MySQL：使用GROUP BY时显示最新值

Question

My table "orders" includes the date_purchased and my table "orders_products" includes the products_id for the specific order.

I want to list a specific client's all purchased products_id (not all orders!) showing the latest date_purchased for each products_id. The list should be ordered with the latest orders_id of these at the top.

The code below will show all unique products_id as I want, but the "group by" is resulting in not showing the latest orders_id or date_purchased for each products_id…

What am I missing here?

SELECT o.orders_id, o.date_purchased, op.products_id

FROM orders o, orders_products op

WHERE o.customers_id = '" . $client_id . "' and op.orders_id = o.orders_id

GROUP BY op.products_id
ORDER BY orders_id DESC

Answer 1

The not exists approach is often the most efficient approach for this type of query:

SELECT o.orders_id, o.date_purchased, op.products_id 
FROM orders o join
     orders_products op
     on op.orders_id = o.orders_id
WHERE o.customers_id = '" . $client_id . "' and 
      not exists (select 1
                  from orders o2 join
                       orders_products op2
                       on op2.orders_id = o2.orders_id
                  where op2.products_id = op.products_id and
                        o.customers_id = '" . $client_id . "' and
                        o2.orders_id > o.orders_id
                 )
ORDER BY orders_id DESC;

The logic is: "Get me all rows from orders where there is no row with the same product and a larger id." This is equivalent to saying: "Get me the max row".

For best performance, you want an index on orders(products_id, orders_id) .

EDIT:

There is another approach that uses subtring_index() and group_concat() . This might be the most efficient way, if the filter on customer_id is highly selective (that is, greatly reduces the number of rows).

INFORMATION PROVIDED:
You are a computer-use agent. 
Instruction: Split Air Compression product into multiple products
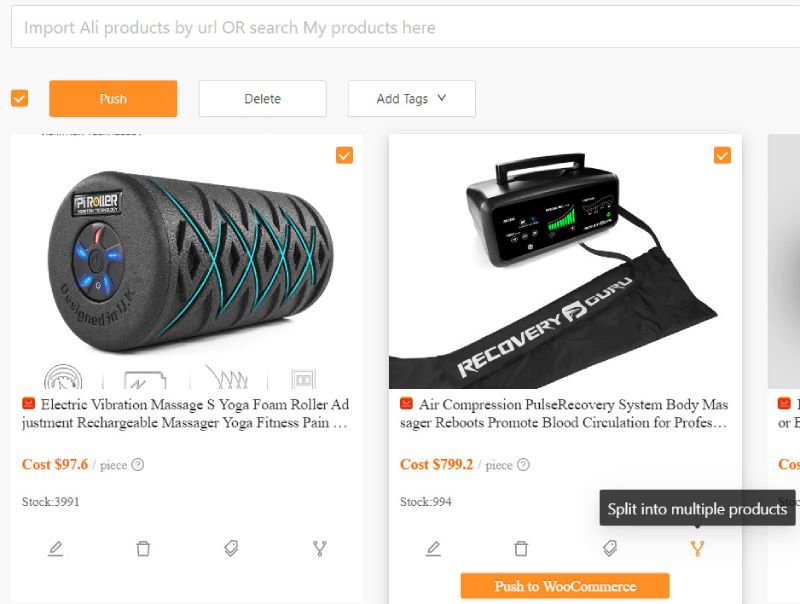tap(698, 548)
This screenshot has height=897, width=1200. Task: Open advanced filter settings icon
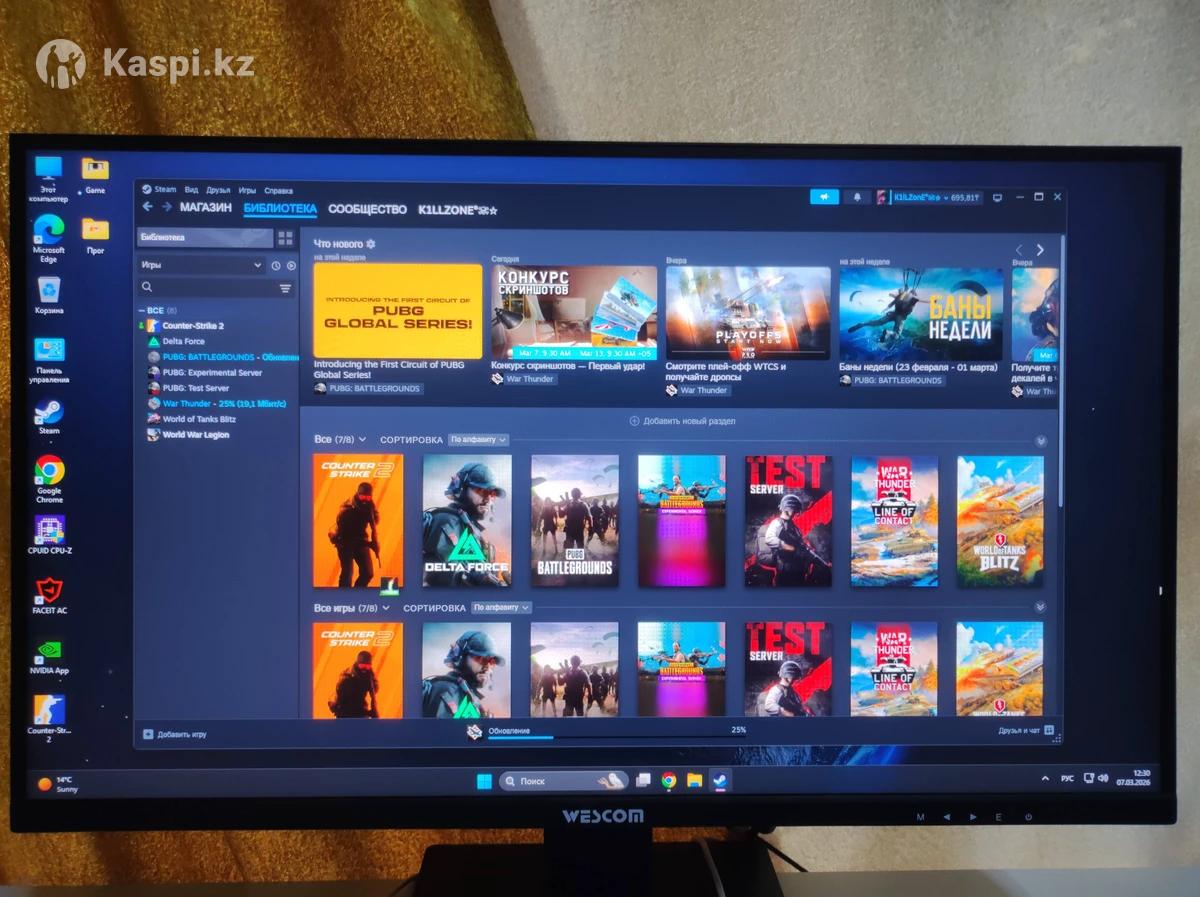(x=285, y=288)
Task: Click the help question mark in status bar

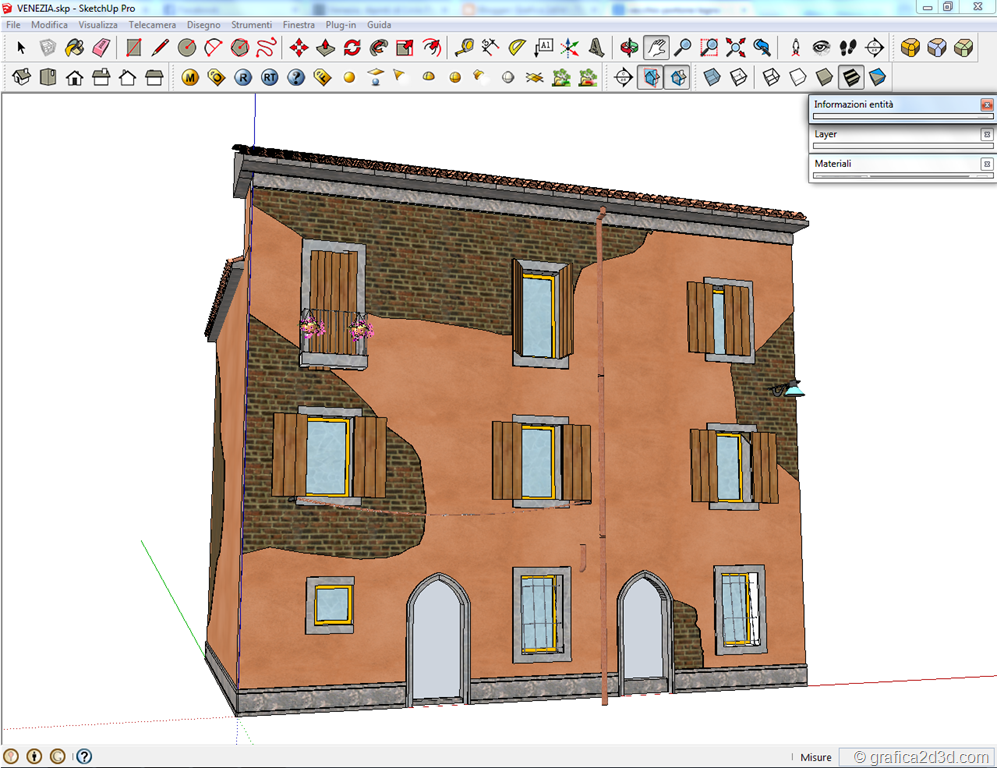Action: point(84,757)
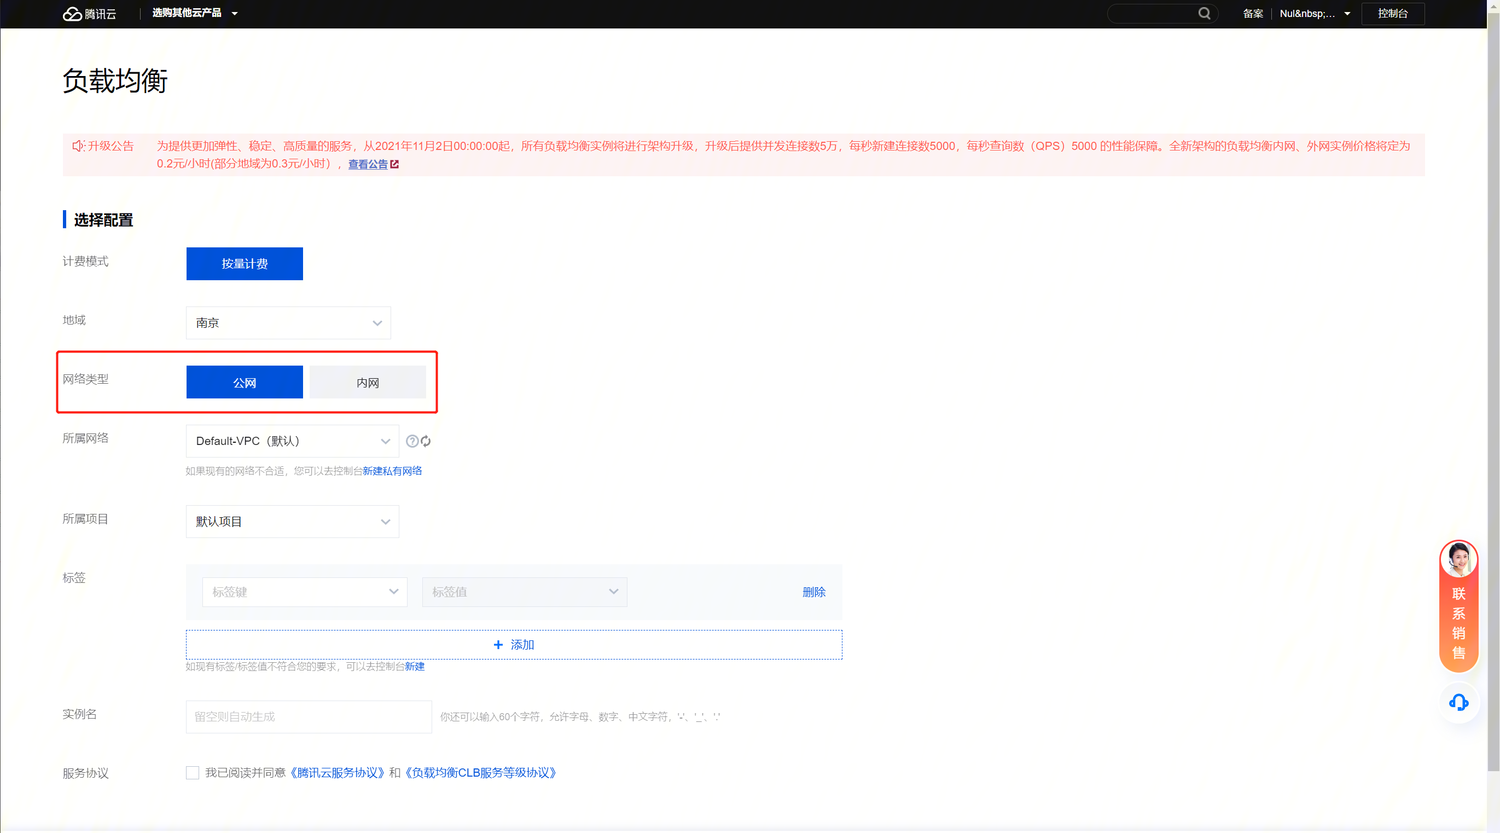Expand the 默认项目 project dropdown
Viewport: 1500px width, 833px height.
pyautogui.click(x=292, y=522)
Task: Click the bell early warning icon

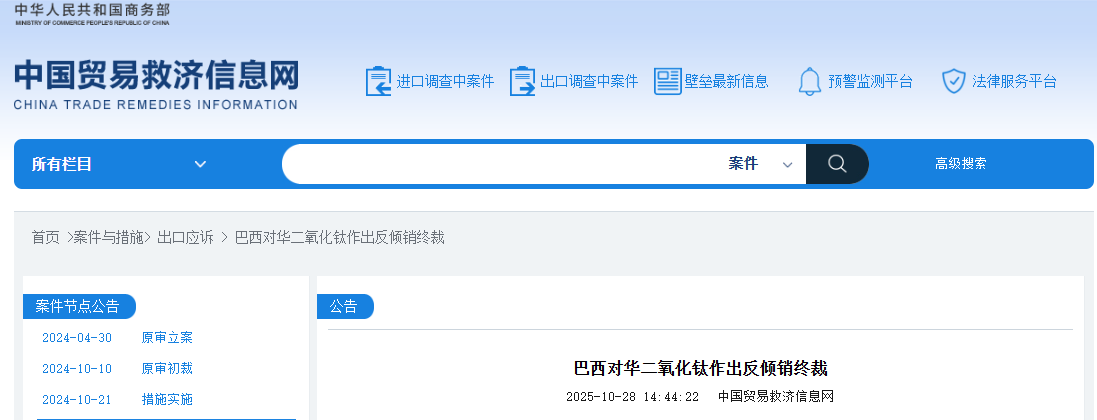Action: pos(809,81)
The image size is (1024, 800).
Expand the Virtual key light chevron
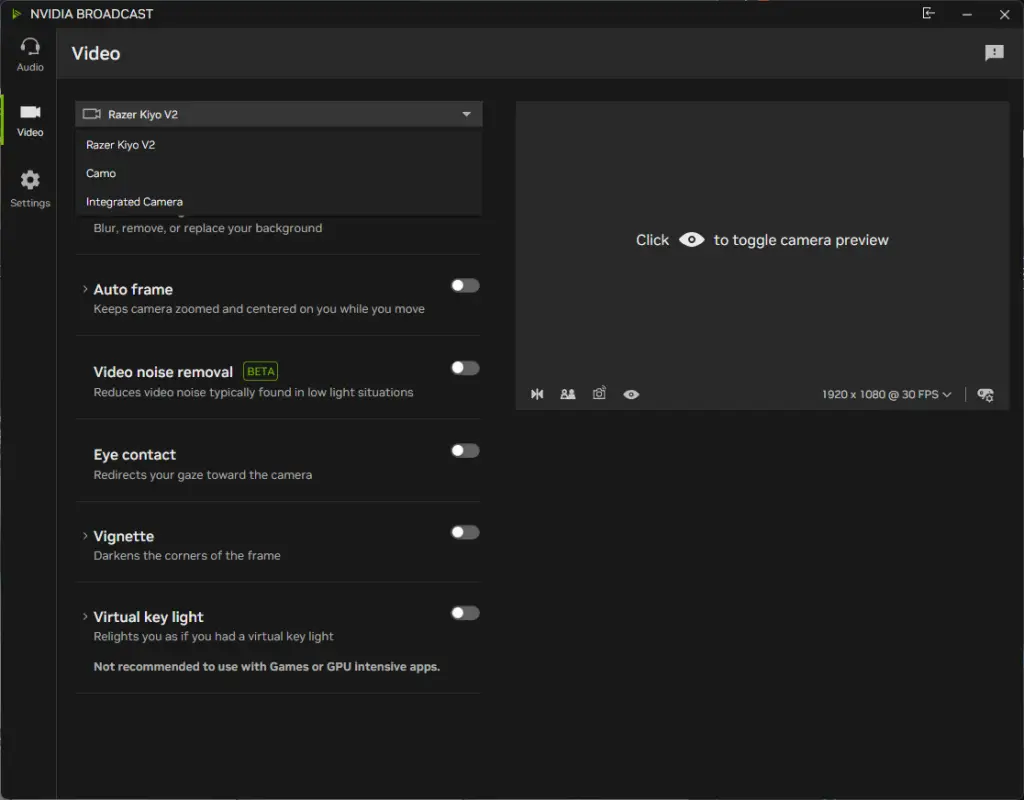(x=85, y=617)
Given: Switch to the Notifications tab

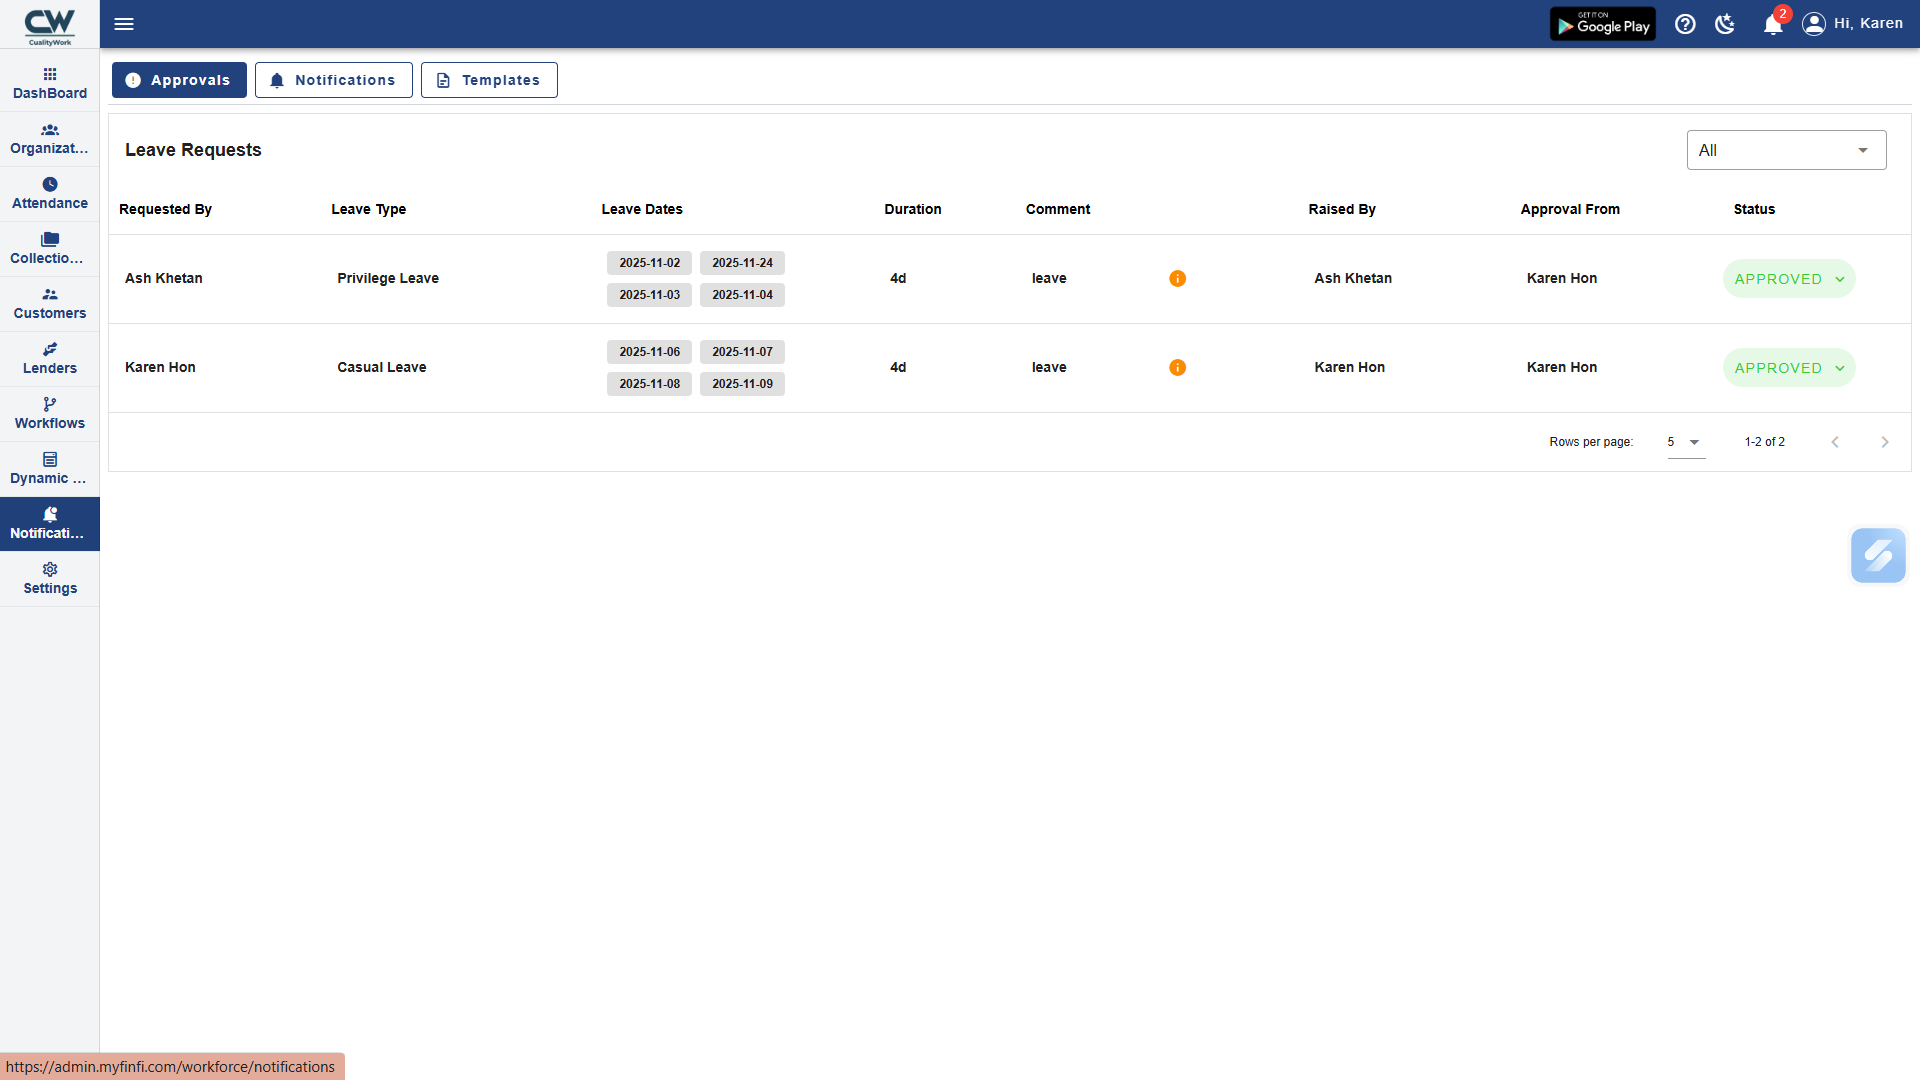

WORK TO COMPLETE:
(a) Arrange the records as a numbered list, starting at the line containing "The image size is (1024, 800)." and ending at the end of the records. Leave out blank lines and pictures.
(b) Pick up the MySQL text on showing the latest value with GROUP BY from the point where it stops.
The MySQL text has no connection to the records.

RESULTS IN ORDER:
(a)
1. The image size is (1024, 800).
2. Expand the Virtual key light chevron
3. (x=85, y=617)
4. Given: Switch to the Notifications tab

(b)
SELECT max(o.orders_id) as orders_id,
       substring_index(group_concat(o.date_purchased order by orders_id desc), ',', 1) as date_purchased,
       op.products_id 
FROM orders o join
     orders_products op
     on op.orders_id = o.orders_id
WHERE o.customers_id = '" . $client_id . "'
GROUP BY op.products_id;

Of course, if the date purchased and orders_id are both increasing, you can simplify this to using max() for both:

SELECT max(o.orders_id) as orders_id,
       max(o.date_purchased) as date_purchased,
       op.products_id 
FROM orders o join
     orders_products op
     on op.orders_id = o.orders_id
WHERE o.customers_id = '" . $client_id . "'
GROUP BY op.products_id;

Answer 2

Using group by the result will be grouped in un-ordered way you cannot rely on that using group by will give you the latest result in each so for this you need to first get the maximum of purchase date and then join with your orders table with using additional condition in on clause

SELECT 
  o.orders_id,
  o.date_purchased,
  oo.products_id 
FROM
  orders o
  INNER JOIN (
  SELECT orders.orders_id, MAX(orders.date_purchased) date_purchased ,orders_products.products_id
  FROM orders 
  INNER JOIN   
  orders_products  
  ON(orders_products.orders_id = orders.orders_id)
  GROUP BY orders.orders_id ,orders_products.products_id
  ) oo
   ON( oo.orders_id = o.orders_id AND oo.date_purchased=o.date_purchased)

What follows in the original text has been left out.